Grizzly encounters and other reasons for federal regulations
Imagine standing 40 yards across a river from a good-sized Alaskan grizzly bear emerging out of willow scrub. There is no tree to climb.
We regard each other, yet both of us go about our business. The grizzly is fishing for spawning sockeye salmon. I am trying to raise a meaty rainbow trout or a Dolly Varden on a fly resembling a salmon egg. We share 100 miles of the Kanektok River because the Togiak National Wildlife Refuge is strictly regulated by both the federal government and the state of Alaska. I encounter two, three, and sometimes more grizzlies a day. There are plenty of fish for all of us. This is the tundra as God made it.

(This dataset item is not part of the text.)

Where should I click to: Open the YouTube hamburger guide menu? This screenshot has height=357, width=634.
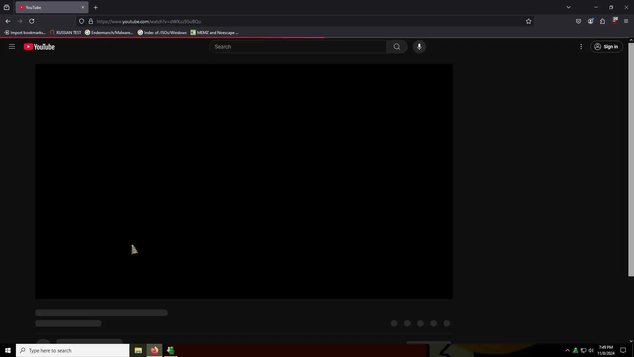(12, 47)
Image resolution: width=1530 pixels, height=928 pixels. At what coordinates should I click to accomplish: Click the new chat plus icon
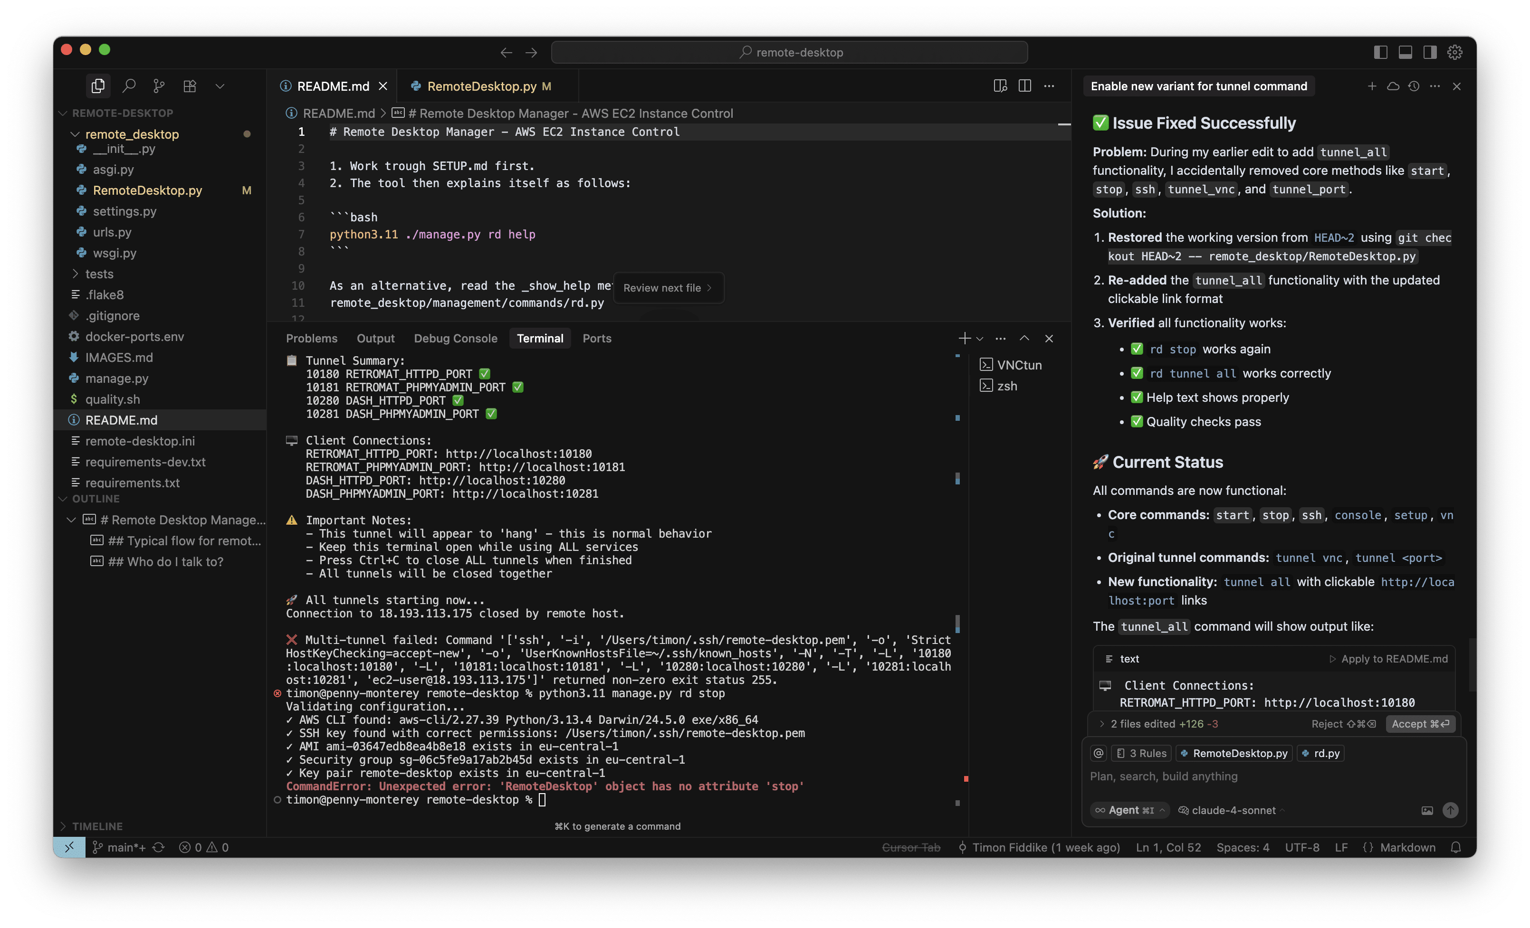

But, absent federal regulation, this primordial wilderness would likely not exist. It was saved in 1980 when President Jimmy Carter and Congress worked to preserve Alaskan wilderness refuges, creating enclaves the size of California.
Unnecessary? Fishermen in the Lower 48 boast about “harvesting” less regulated rivers in Oregon using illegal “power bait” or “DuPont spinners” – dynamite – to fill their freezers with salmon.
Casting an orange fly toward the bear, I think that without stringent federal regulation, there would be scores of private fishing lodges and jet boats racing about. Instead of catching (and releasing) 250 salmon, grayling, and trout in a week, my take might be a fraction of that. The bears might well be rugs in some corporate chief executive’s office.
Regulations protect the weak, even bears
As the debt ceiling talks raged in Washington and GOP candidates talked of overturning “Obamacare” and new financial oversight, certain undeniable realties crept into thought as I stood in the sub-Arctic river. First, that while law is the glue that holds a society together, it’s state and federal regulations that are the discipline protecting the weak and vulnerable (including bears), who, without government oversight, can’t protect themselves.
True, the government does not always know best and federal regulations are ever ripe for a case-by-case review. But it is also demonstrably true that business and industry without federal oversight can behave shamelessly.
Millions of Americans remain jobless and homeless because of the recent mortgage debt crisis. The laissez-faire, nonregulatory attitude of the previous Republican administration fed the fantasy – also promoted by the Clinton White House – that everyone was qualified for pipe-dream loans.
Small wonder American business remains wild about the hands-off philosophy of Ronald Reagan. During the eight years of his presidency, his administration eviscerated the National Highway Traffic Safety Administration, gutting federal oversight. Even trade-industry publishers like Crain Communications acknowledged that leaving private industry to police itself led to the Ford Explorer and Firestone tire-rollover fatal accidents of the late 1990s.
Government oversight is not some wild-eyed liberal dream. Rather it’s an inevitable response to what is often corporate negligence sometimes approaching criminality.
Try to persuade the victims of BP’s Gulf oil spill that they can trust any oil company’s CEO. Corporate responsibility is a fiction to the families of 29 West Virginia coal miners who died underground working for Massey Energy last year. The state report, done by an independent team of investigators, concluded that Massey made little effort to ensure the safety of its miners, saying it “operated its mines in a profoundly reckless manner.”
On the other hand, regulators with a job to do, have to make sure they do it.
Further back, I remember covering Senate hearings in which I heard the presidents of the Big Three Detroit automakers testify that seat belts and air pollution controls on cars would be bad for Americans.
Think of your last commercial airline flight. Then, recall what flying was like before deregulation of the airlines in the Carter administration. Which flight did you enjoy more? We may have cheaper fares – but it’s a cattle call now.
An FDA inspector who sounded the alarm
America was spared Europe’s thalidomide-birth defects disaster because of a Food and Drug Administration inspector named Frances Oldham Kelsey. The pharmacologist blocked the drug from the US market in the early 1960s because of concerns about its safety. She was later decorated by President Kennedy.
As Capitol Hill ideologues bellow about cutting spending and regulation, I can’t but wonder how much they might actually be acting on behalf of their corporate backers who still believe government is bad and unregulated industry is good.
Not even my grizzly bear could swallow that.
Walter Rodgers, a former senior international correspondent for CNN, writes a biweekly column.